- OPINIÃO
Não subestimemos Viktor Orbán
A paisagem política europeia
fragmenta-se. E embora Orbán seja um caso extremo, multiplicam-se os seus
imitadores.
PÚBLICO; 27 de
Junho de 2021
1. Foi um
Conselho Europeu tenso e fora do habitual, o último da presidência portuguesa
da União. Dois
temas dominaram os trabalhos, obrigando a longas horas de debate intenso sobre
duas questões fundamentais da vida da União Europeia. A
integração europeia tem na sua génese um conjunto de valores democráticos e liberais
que constituem o seu mais sólido fundamento. Por isso, é muito mais do que uma
simples associação de países que visam prosseguir interesses económicos comuns. Quando esses valores estão em causa é preciso
defendê-los. Foi o que a esmagadora
maioria dos seus líderes fez na quinta-feira passada, em Bruxelas, diante de
mais uma violação descarada desses valores. Não chega a ser uma surpresa. A
Hungria iniciou há uma década uma deriva iliberal e autoritária que a tem
afastado dos valores que todos os Estados-membros se comprometem a respeitar
quando aderem à União Europeia. Desta
vez, foi a aprovação de uma lei que discrimina os direitos das comunidades
LGBTQ, ao proibir
qualquer referência à questão nas escolas até aos 18 anos de idade. O argumento é deixar aos pais a liberdade para
escolher os valores com que educam os filhos. A lei, que até pode parecer sensata, é discriminatória porque, bem
lida, induz a ideia de que a homossexualidade se transmite por contágio, com
uma muito pouco subtil ligação à pedofilia. Os direitos e as liberdades dos
indivíduos estão na base das democracias liberais que não permitem, por isso,
qualquer espécie de discriminação política, religiosa, étnica, de género ou
outra qualquer.
2. Orbán
nem sequer esconde o que pensa das democracias europeias, quando
defende abertamente uma “democracia iliberal”, arvorando-se em defensor dos
“verdadeiros valores europeus” que define como cristãos. Acusa as democracias
liberais e, em particular, as correntes de centro-direita que têm a sua origem
na democracia-cristã, de traição aos seus valores fundamentais. Não é um mero
oportunista ou um simples troglodita. Tem um pensamento e sabe que, em muitos
países europeus, os partidos populistas comungam das mesmas ideias. “Os tempos mudaram e se, há 30 anos, nós
acreditámos que a Europa era o nosso futuro, hoje compreendemos que somos nós o
futuro da Europa”, disse o primeiro-ministro húngaro há meia dúzia
de dias, nas comemorações do Dia da Independência.

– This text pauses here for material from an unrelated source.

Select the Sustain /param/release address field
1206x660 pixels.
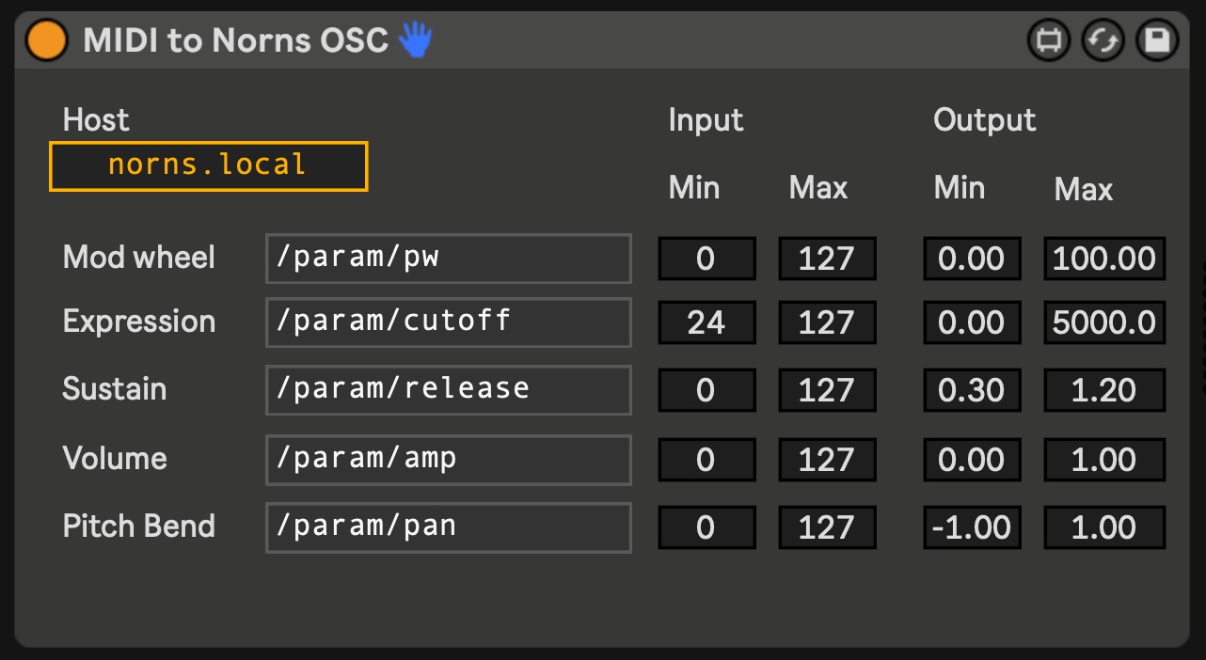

A defesa da democracia liberal contra
aqueles que abertamente a condenam tornou-se, portanto, uma prioridade absoluta
da União Europeia. Talvez por
isso, o que pode parecer algo perturbador é não termos visto a mesma
indignação e a mesma firmeza dos seus pares europeus quando Orbán
fechou jornais ou universidades,
apenas porque eram críticos dos seus governos ou porque defendiam os valores do
liberalismo. A
universidade fundada por George Soros em Budapeste foi encerrada, ao mesmo
tempo que Orbán acolhia com entusiasmo a Universidade Fudan. É a primeira vez que uma universidade chinesa se
instala num país europeu.
Esta
deriva iliberal tem, naturalmente, consequências nas preferências
internacionais de Budapeste. Orbán
mantém relações próximas com Moscovo e Pequim. A
China fez da Hungria a plataforma regional da Huawei e dos seus esforços para
expandir a tecnologia 5G, e de Budapeste o destino a nova “estrada dos Balcãs”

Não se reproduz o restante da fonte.